PROBLEM TO SOLVE>
The material below holds pictures; leave them out, and copy exactly, and only, the lines from the one with "Where should I" through the last.

----

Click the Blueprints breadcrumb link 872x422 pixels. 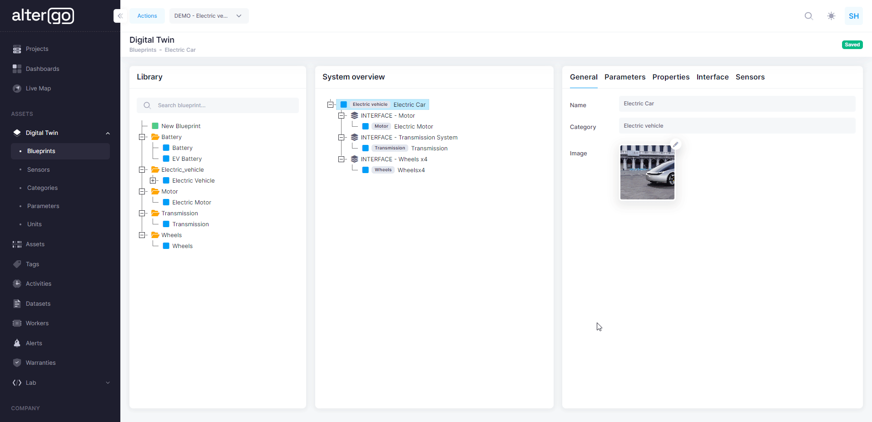point(143,50)
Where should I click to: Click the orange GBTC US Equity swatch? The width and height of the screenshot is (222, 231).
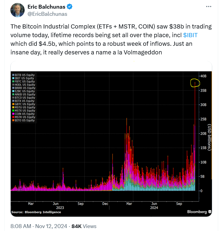coord(12,104)
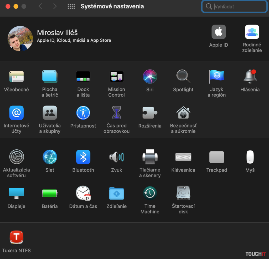Open Zdieľanie settings
Image resolution: width=269 pixels, height=259 pixels.
point(116,193)
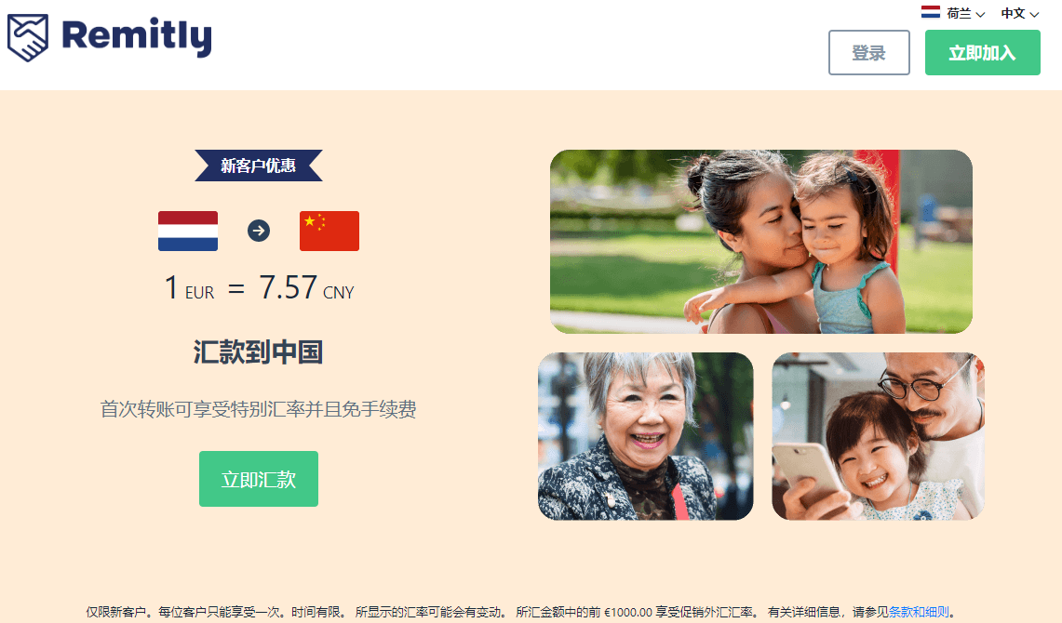Viewport: 1062px width, 623px height.
Task: Expand the chevron next to 荷兰
Action: [980, 14]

----

EXERCISE SOLUTION>
Where should I click to: Click the orange GBTC US Equity swatch? The width and height of the screenshot is (222, 231).
coord(12,104)
Open Zdieľanie settings
Image resolution: width=269 pixels, height=259 pixels.
point(116,193)
Viewport: 1062px width, 623px height.
Task: Expand the chevron next to 荷兰
Action: [980, 14]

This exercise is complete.